Praisy, Thanalakshmi, Sangeetha, Kumar, and Vijayalakshmi: Effect of internet addiction on psychomotor response and depression among adolescents


Science and Technology have advanced over the past decade leading to radical changes in the lifestyles of people across the world. Communication has become a lot easier and faster. Today, the Internet has become an inseparable and essential part of people's lives, becoming people’s personal assistants and performs the task of giving wake up calls, ordering food, getting official and personal work done and even singing lullabies to put people to sleep. The Internet allows people to communicate, to learn something new, to stay updated with current affairs, and for other entertainment purposes. The Internet has made our loved ones, just ‘one click’ away.

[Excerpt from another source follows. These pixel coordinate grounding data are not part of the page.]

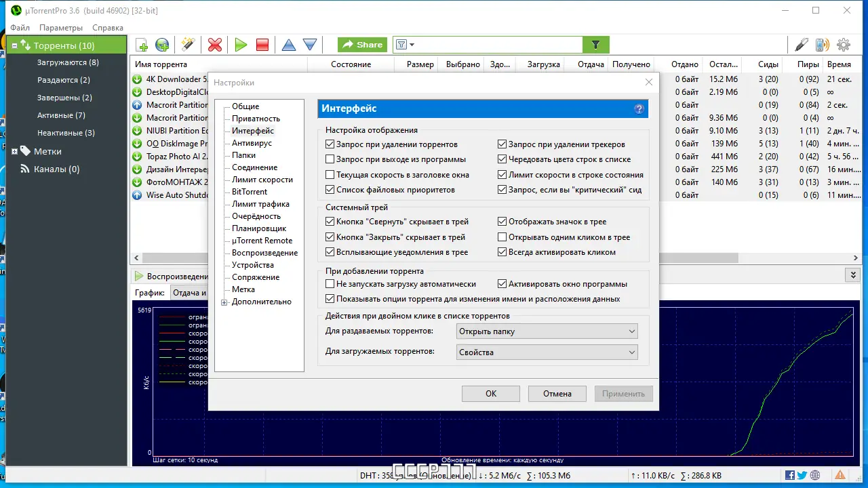
Task: Move torrent up in queue with blue arrow
Action: pyautogui.click(x=288, y=45)
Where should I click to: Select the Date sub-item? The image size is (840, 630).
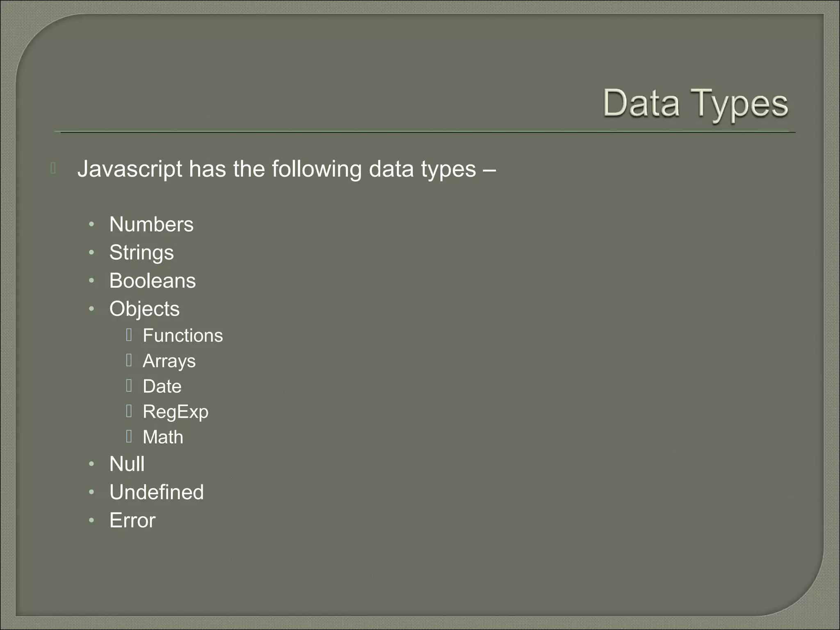pyautogui.click(x=162, y=386)
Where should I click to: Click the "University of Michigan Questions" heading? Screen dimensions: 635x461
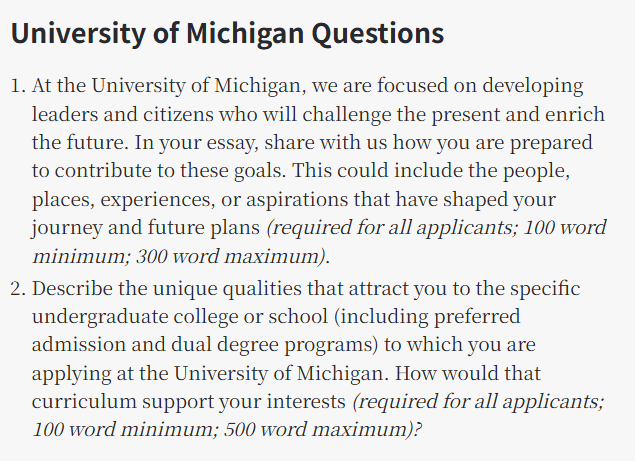pyautogui.click(x=227, y=33)
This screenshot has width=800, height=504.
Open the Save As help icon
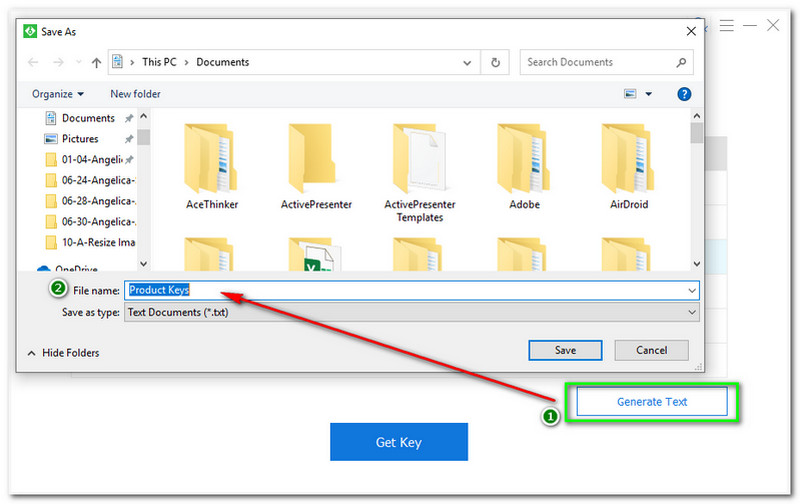pos(684,94)
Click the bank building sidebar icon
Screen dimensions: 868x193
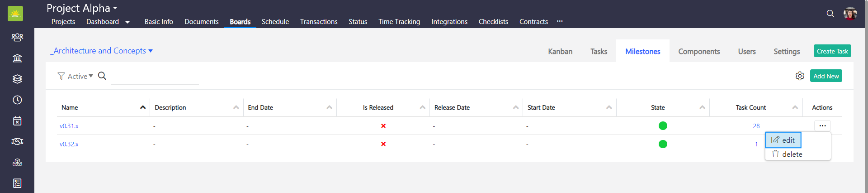tap(17, 58)
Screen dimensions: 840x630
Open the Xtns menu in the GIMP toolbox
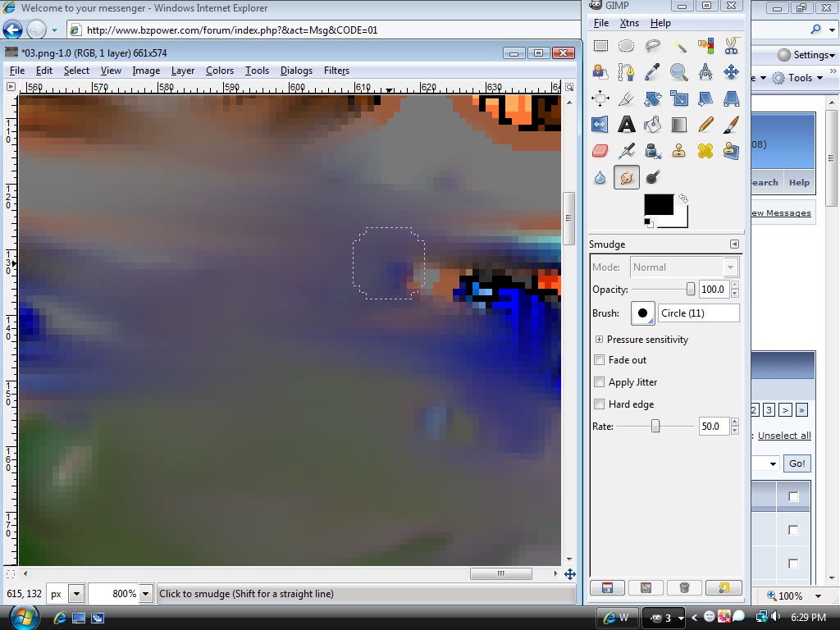pyautogui.click(x=629, y=22)

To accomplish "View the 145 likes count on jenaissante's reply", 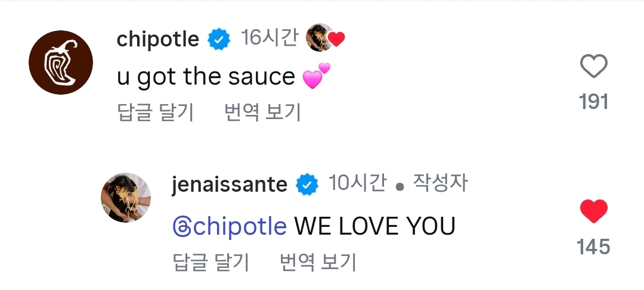I will tap(593, 247).
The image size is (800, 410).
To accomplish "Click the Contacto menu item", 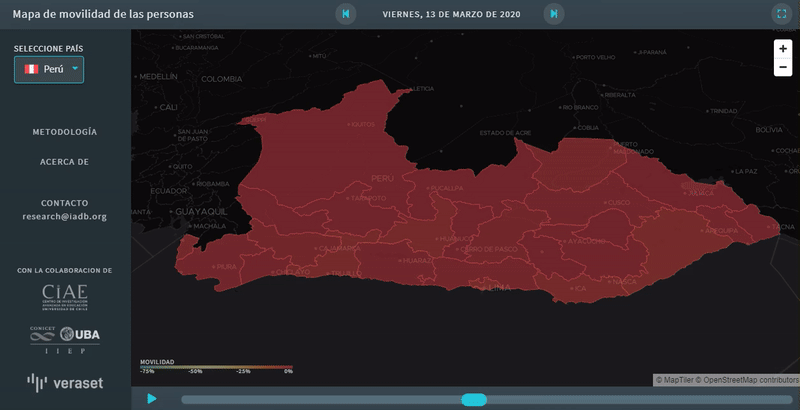I will [64, 203].
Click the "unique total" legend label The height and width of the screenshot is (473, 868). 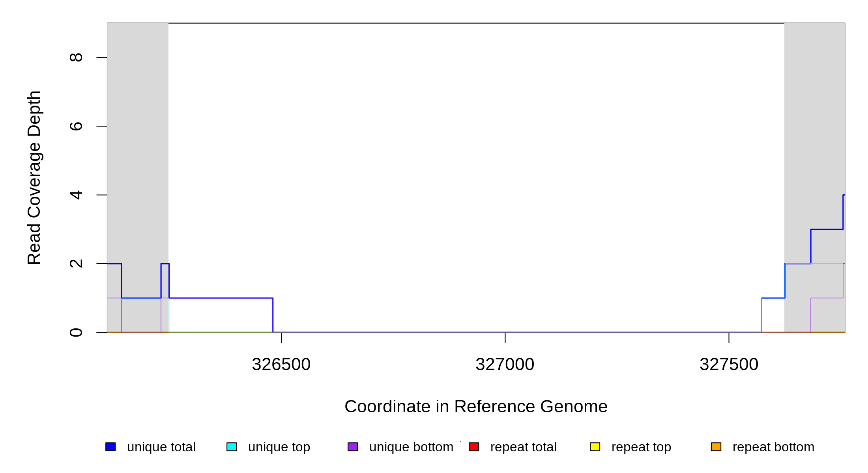(161, 447)
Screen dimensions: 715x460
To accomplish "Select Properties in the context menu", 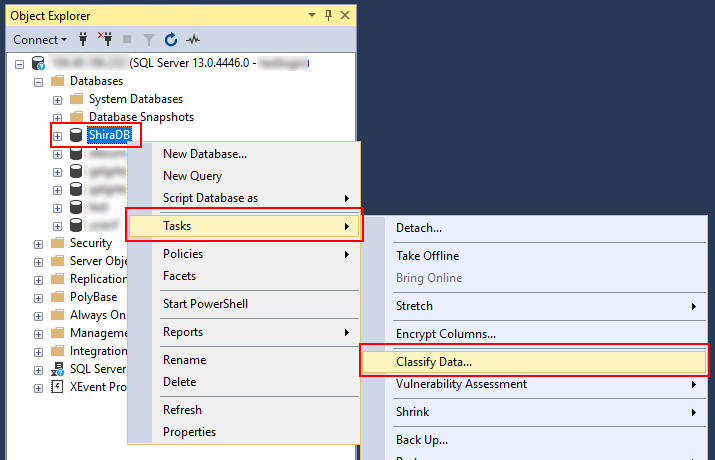I will [189, 432].
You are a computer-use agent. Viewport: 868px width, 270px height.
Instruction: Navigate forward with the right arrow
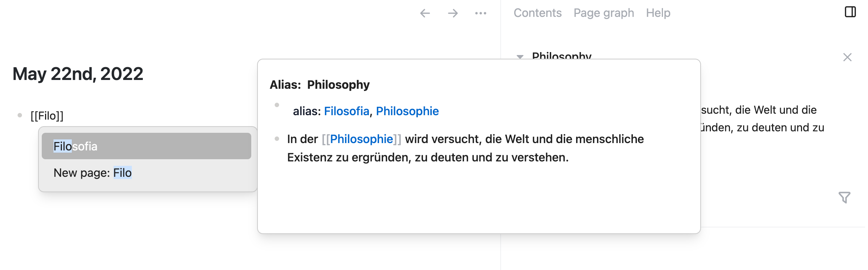453,13
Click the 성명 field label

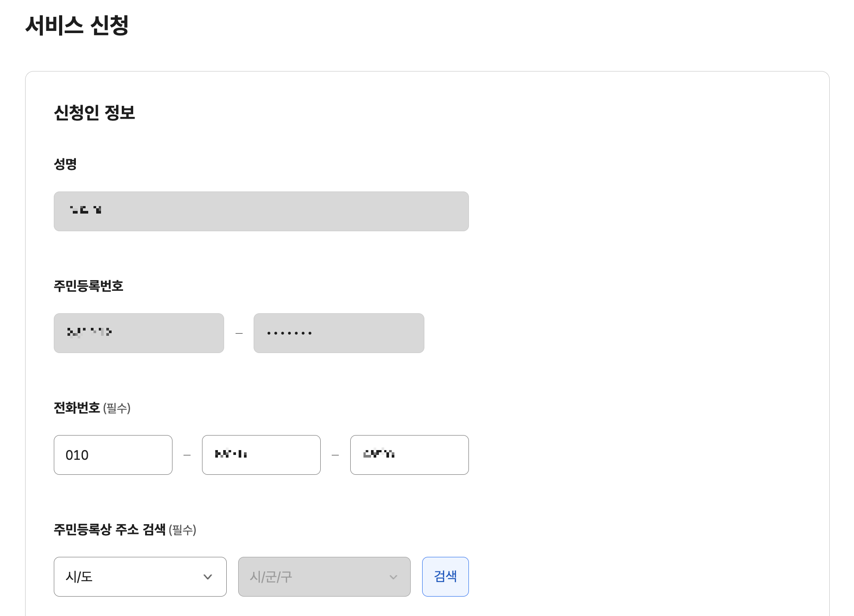click(x=65, y=164)
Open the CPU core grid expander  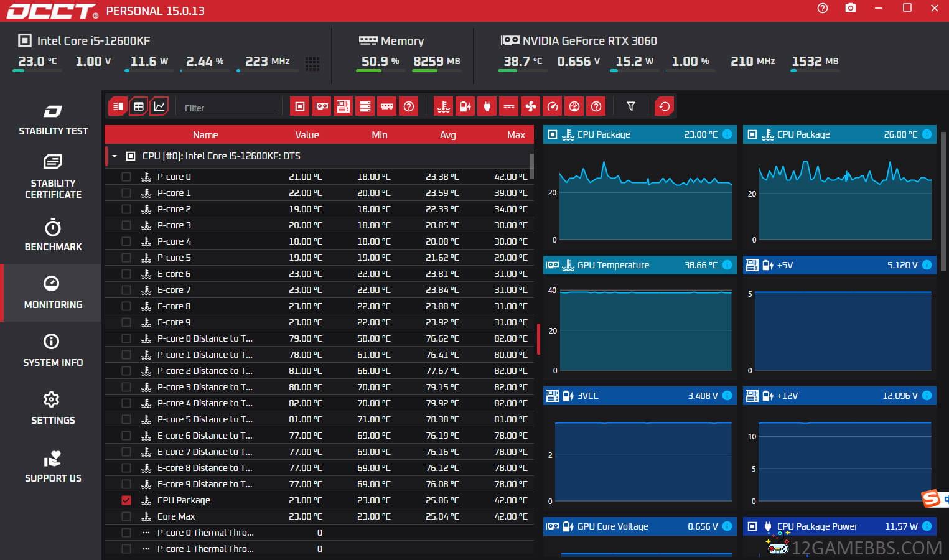click(x=312, y=63)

However, just like the two sides of the same coin, Internet comes with its boon and bane. Prolonged use of the Internet has made people addicted to the online life, to such an extent that, even a few minutes without their mobile devices make them irritable and brings them anxiety and restlessness, which is increasingly being referred to as Internet addiction.

Pathological use of digital technologies results in various health problems, both physical and mental. However, with respect to adolescents, Internet addiction behavior may be a more serious concern to address.1 The Internet, which was meant to be a platform for knowledge and pass-time, has now become a jail-free-card for evading human interaction. This has resulted in various pathologic conditions such as Internet abuse, online gambling and cybercrimes like cyber bullying, cyber trafficking and hacking.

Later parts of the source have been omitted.